Long, long ago I had good medical insurance, so long ago that it was in the days of strong labor unions. That both of these things have disappeared from the American landscape I'm sure is a matter of sheer coincidence. Even when I had it, my visits to doctors were usually when I accompanied small children who were closely related to me--I'll spare you the details.
Because I grew up where there were no doctors, I never got into the habit of popping in to see one when I felt ill. Aspirin, bed rest, denial all served me well in childhood, along with soaking wounds that had the potential for infection in hot water and epsom salts for hours on end. Even when I lived in Bangkok, where seeing a doctor costs about as much as having a morning latte in Seattle, I rarely did. And now that I'm back in the U.S. forget it.

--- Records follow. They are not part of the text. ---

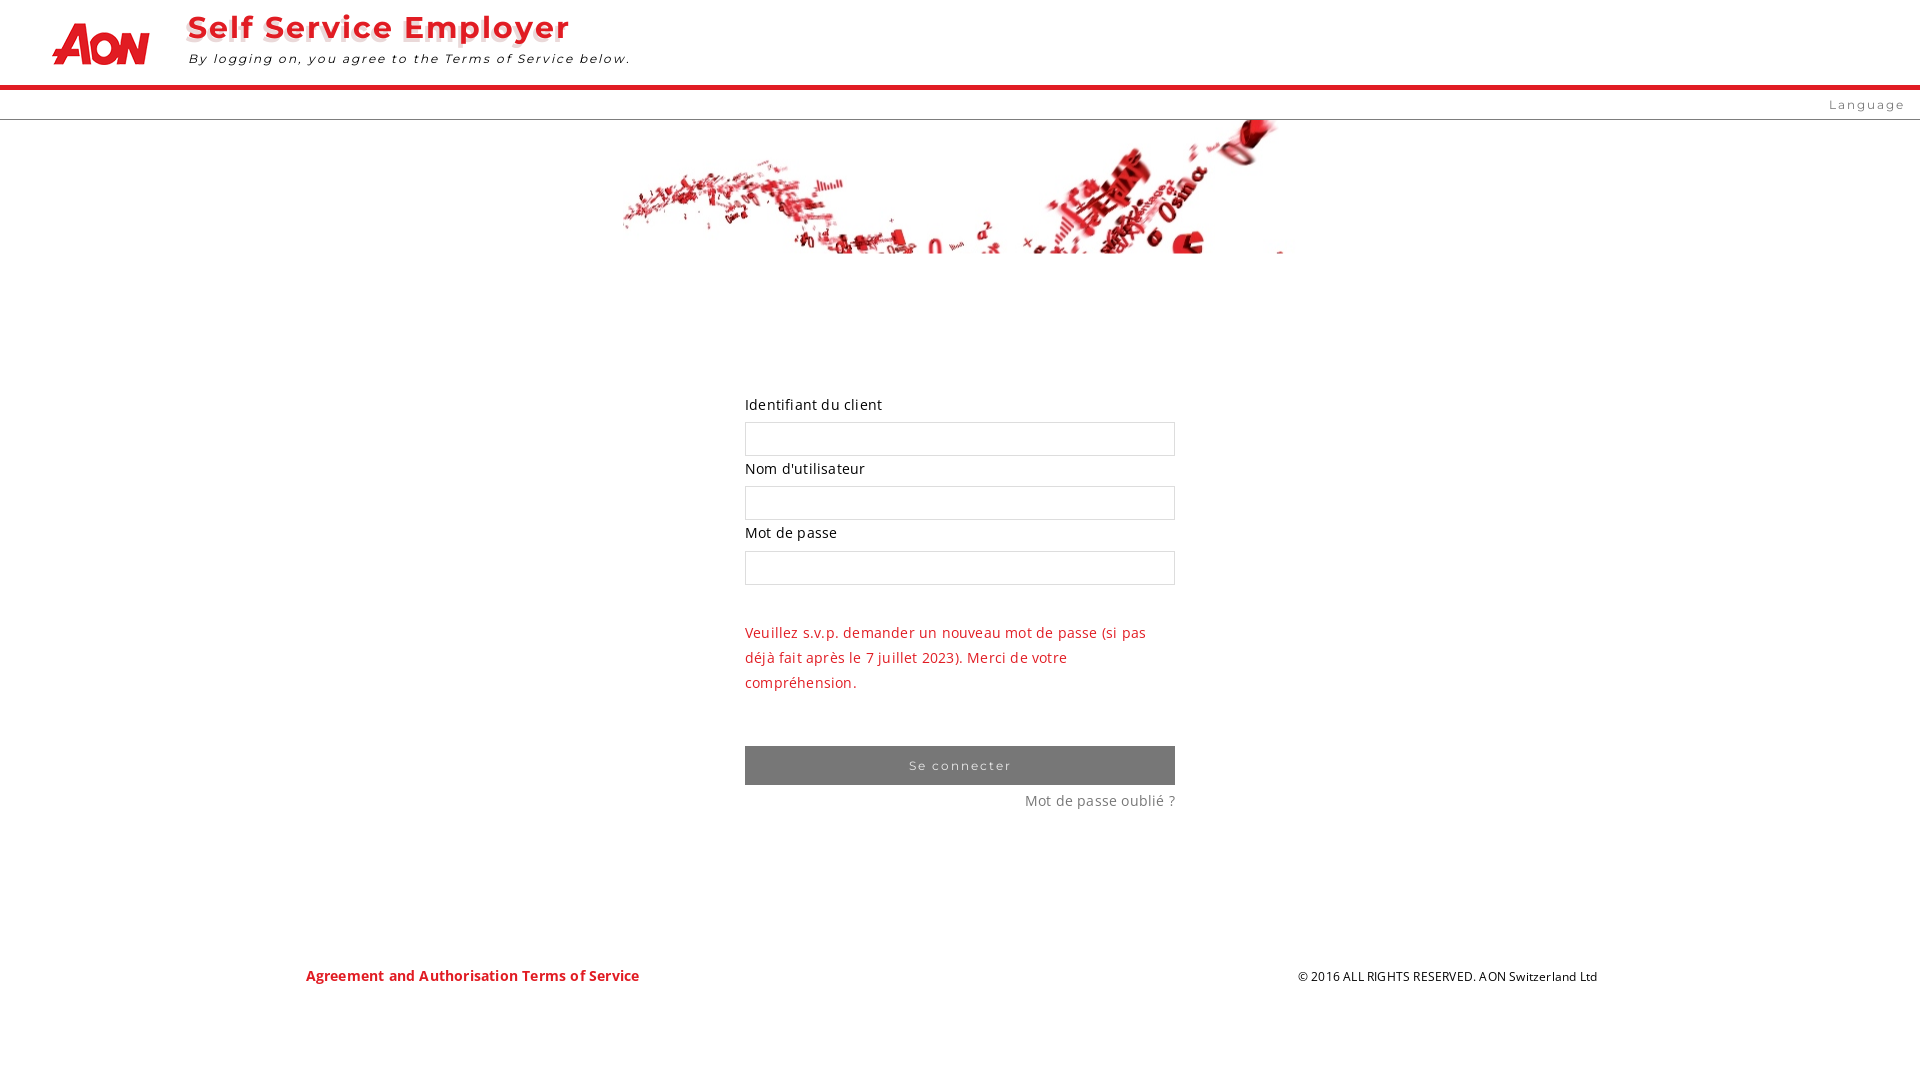 The width and height of the screenshot is (1920, 1080). I want to click on Agreement and Authorisation Terms of Service, so click(473, 976).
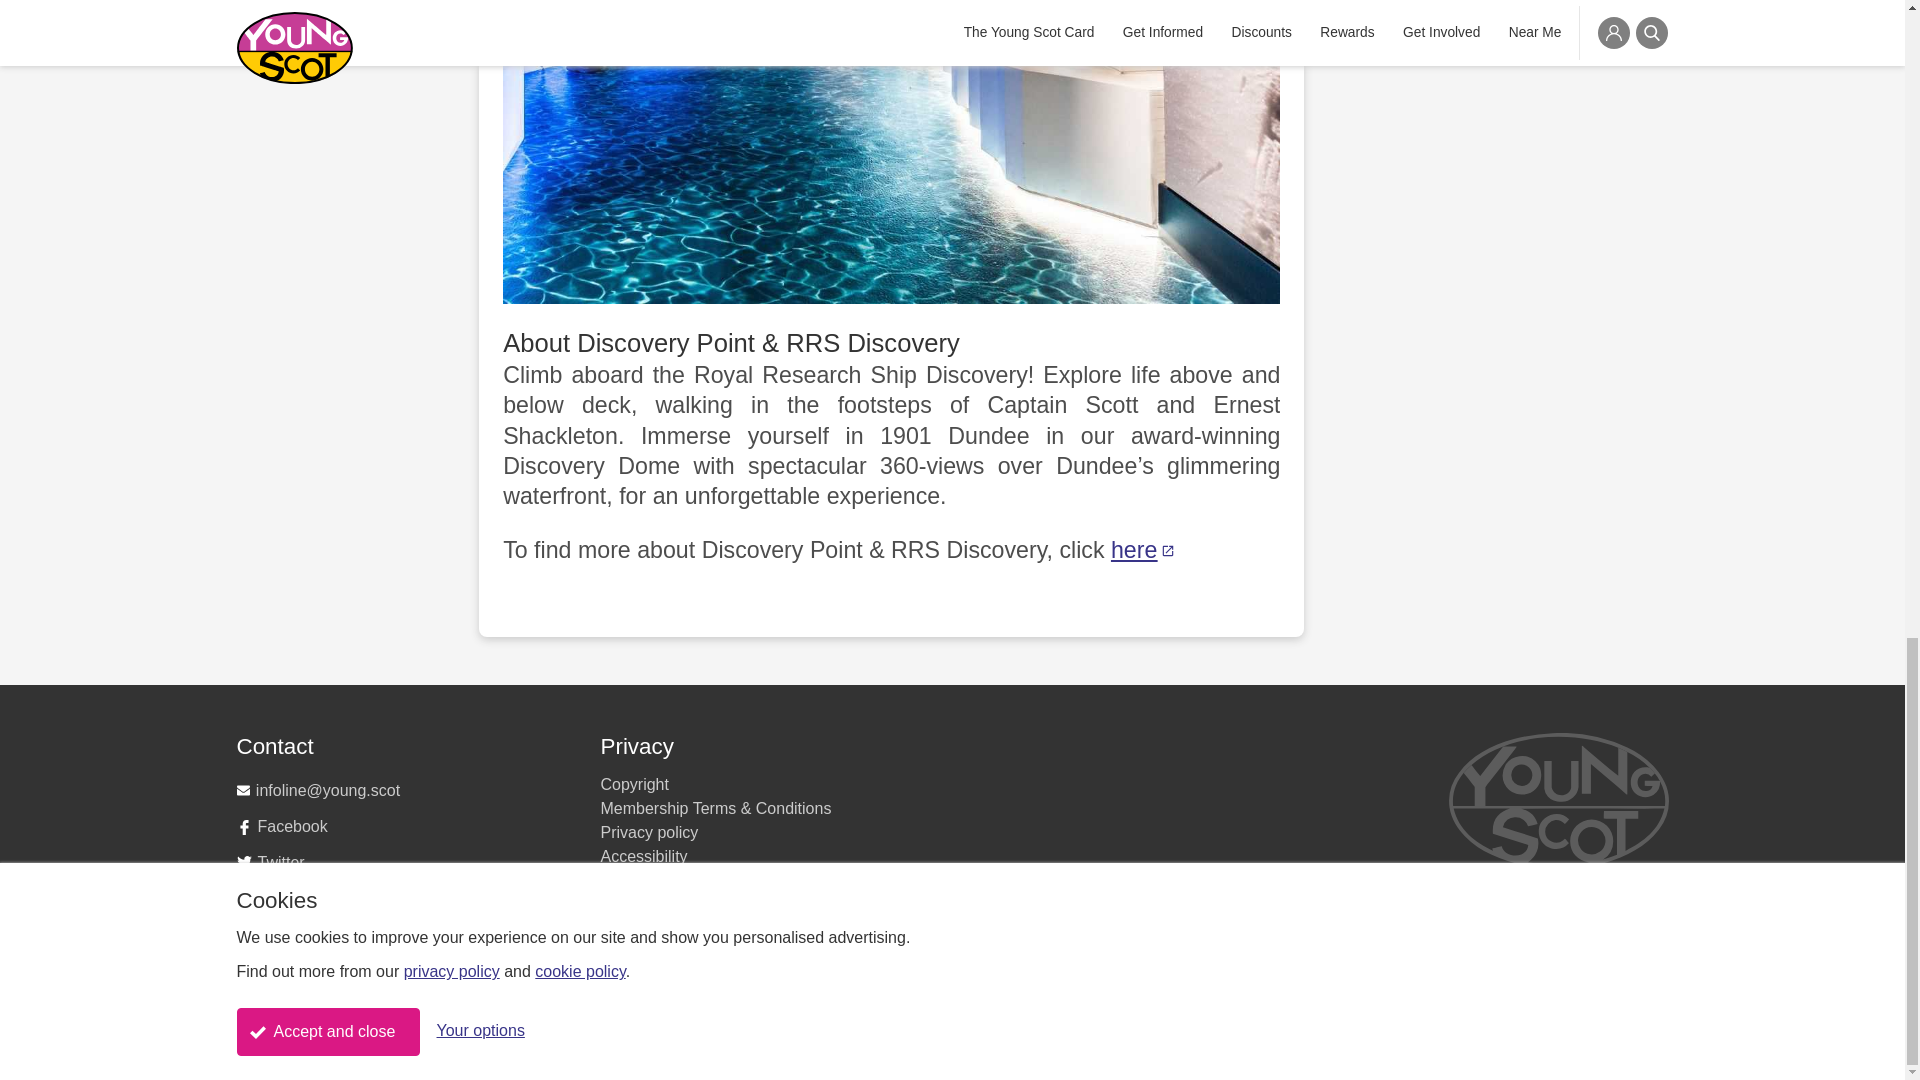  What do you see at coordinates (406, 934) in the screenshot?
I see `YouTube` at bounding box center [406, 934].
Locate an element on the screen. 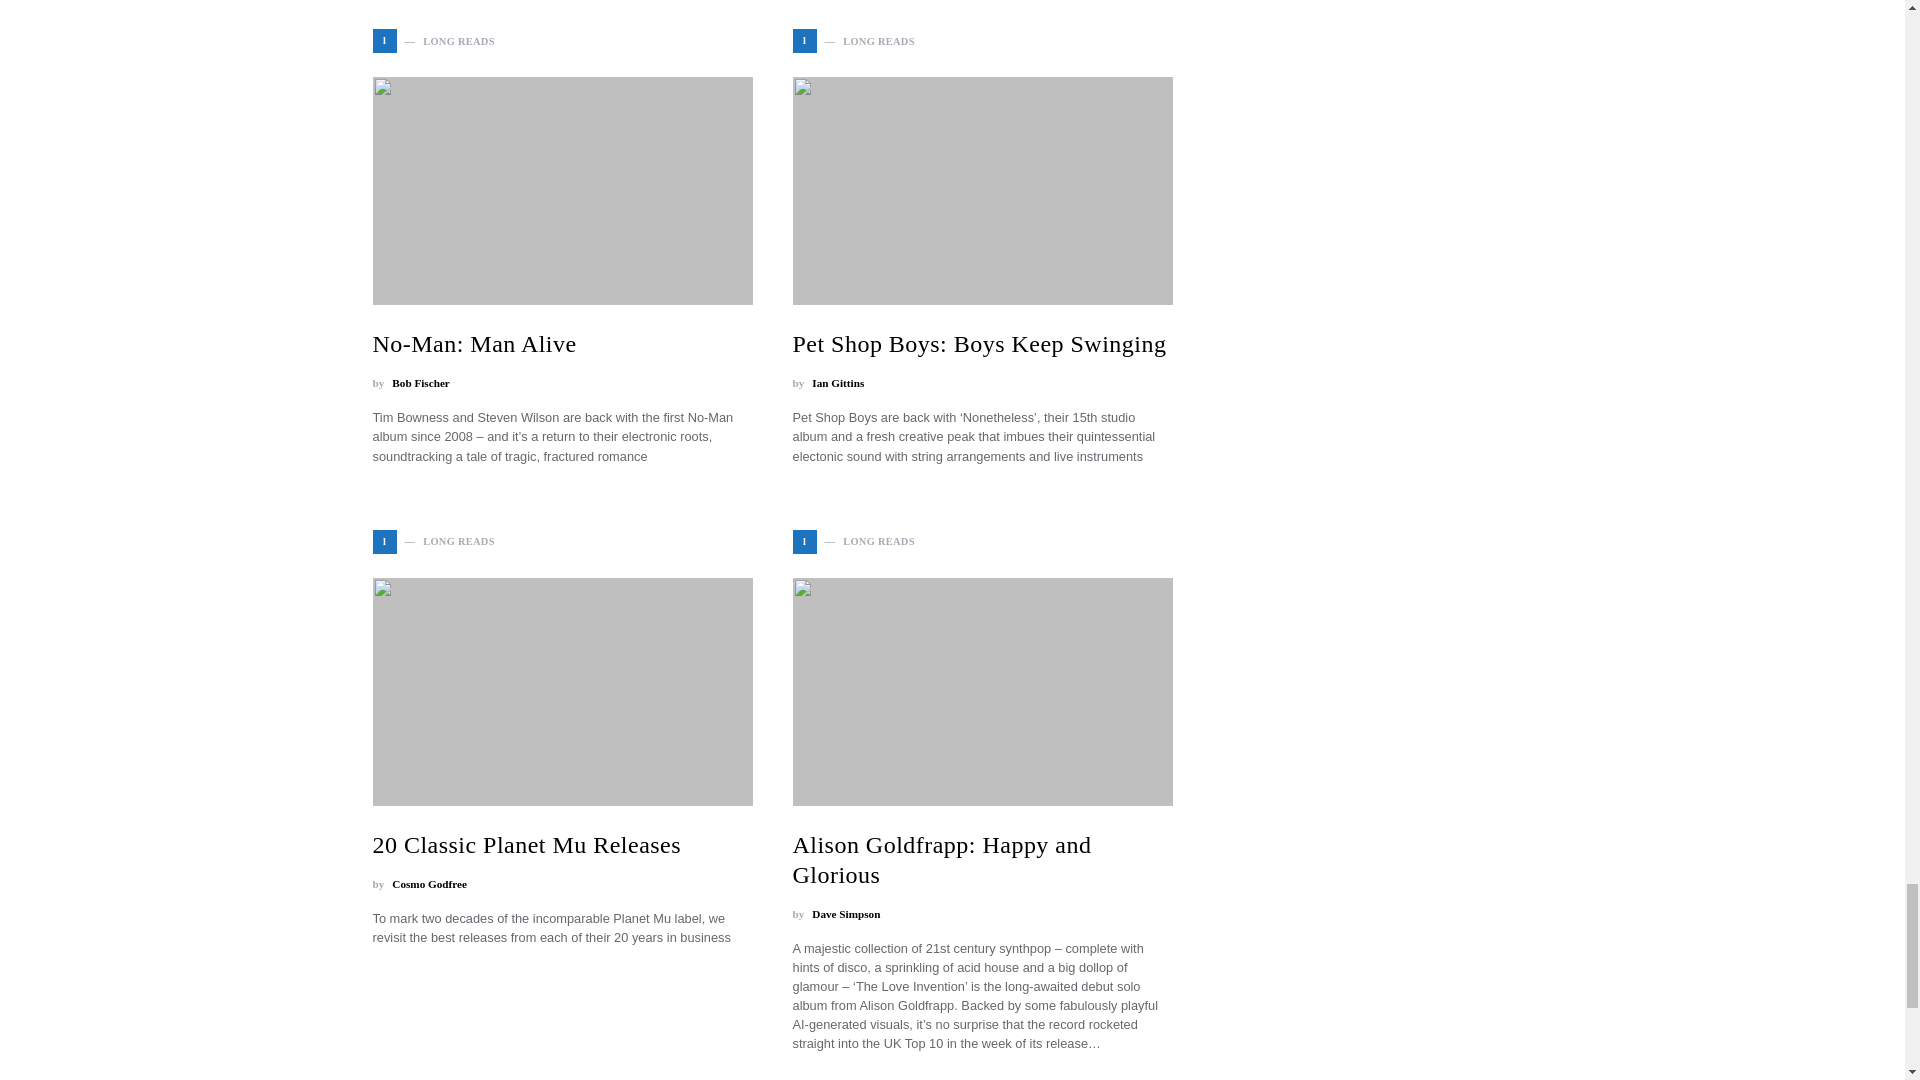 The image size is (1920, 1080). View all posts by Dave Simpson is located at coordinates (846, 914).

In a year and a half, I will be eligible for Medicare--forgive me if I don't express exultant gratitude when I think of it. Bloated medical costs have turned this into another cash cow for the medical establishment and a cruel joke for elderly people who rely upon it. My mother at 88 has been paying for a supplemental insurance policy that covers what Medicare doesn't; other elderly people go into debt when using this boon to aging humanity. Whoopie.
This program has become a banner-issue in the presidential campaign. Everyone agrees it needs tweaking but nobody is addressing the real issue--the absurd cost of hospitalization, of a visit to a doctor's office,or the obscene greed of pharmaceutical companies.
The other night, after a bout of vomiting to get rid of shellfish I should never have eaten, my lips began to tingle. Over the next few hours so did my cheeks and fingertips. I drank huge quantities of water to rehydrate and read advice from Facebook friends. Doctor and emergency room came up more than once. I stayed home.
Will my attitude change once I turn 65? No, I don't think so. At least as long as I don't need cataract surgery. And if I do need that, I'll be on the plane to Bangkok. Medicare won't be going with me, since it only is paid to U.S. providers.
Cue wild laughter here.
Diet, exercise, aspirin, epsom salts--they've worked so far. Add a dash of denial and don't call me in the morning.